#### WHAT NEEDS TO BE DONE
Each line from the one containing "Instruction: Click green" to the end of the records below should be restated word for word; please leave out all other lines.
::::
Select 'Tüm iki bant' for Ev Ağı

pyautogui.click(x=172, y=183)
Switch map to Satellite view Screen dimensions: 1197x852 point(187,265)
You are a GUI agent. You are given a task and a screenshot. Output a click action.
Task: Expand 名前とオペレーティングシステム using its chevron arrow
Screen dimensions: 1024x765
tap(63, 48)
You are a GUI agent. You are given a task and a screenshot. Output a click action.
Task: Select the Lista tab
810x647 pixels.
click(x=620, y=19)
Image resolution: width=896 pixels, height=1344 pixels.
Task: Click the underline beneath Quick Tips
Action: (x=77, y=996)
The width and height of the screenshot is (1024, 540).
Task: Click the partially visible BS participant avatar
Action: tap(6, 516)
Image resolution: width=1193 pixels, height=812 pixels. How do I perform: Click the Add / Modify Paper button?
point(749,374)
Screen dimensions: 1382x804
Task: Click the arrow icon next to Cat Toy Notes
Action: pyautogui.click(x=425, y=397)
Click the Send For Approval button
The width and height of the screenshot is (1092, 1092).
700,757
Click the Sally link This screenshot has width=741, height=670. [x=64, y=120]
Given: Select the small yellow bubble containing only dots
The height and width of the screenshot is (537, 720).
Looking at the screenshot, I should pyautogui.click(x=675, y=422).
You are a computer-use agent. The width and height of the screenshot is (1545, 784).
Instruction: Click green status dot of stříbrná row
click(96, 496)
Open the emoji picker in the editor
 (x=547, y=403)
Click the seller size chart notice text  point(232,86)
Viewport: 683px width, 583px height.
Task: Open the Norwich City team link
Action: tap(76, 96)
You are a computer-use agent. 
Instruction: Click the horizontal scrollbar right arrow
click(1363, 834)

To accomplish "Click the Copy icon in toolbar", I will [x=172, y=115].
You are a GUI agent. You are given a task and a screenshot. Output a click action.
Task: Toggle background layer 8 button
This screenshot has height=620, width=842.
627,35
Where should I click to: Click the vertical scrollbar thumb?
::::
#### RESULT OF THE EXERCISE
Instruction: Click green status dot of stříbrná row
click(96, 496)
Open the emoji picker in the editor
 (x=547, y=403)
Click the seller size chart notice text  point(232,86)
Viewport: 683px width, 583px height.
Task: Open the Norwich City team link
Action: tap(76, 96)
You are a computer-use agent. 
Instruction: Click the horizontal scrollbar right arrow
click(1363, 834)

To accomplish "Click the Copy icon in toolbar", I will [x=172, y=115].
You are a GUI agent. You are given a task and a screenshot. Output a click action.
Task: Toggle background layer 8 button
This screenshot has height=620, width=842.
627,35
Where should I click to: Click the vertical scrollbar thumb?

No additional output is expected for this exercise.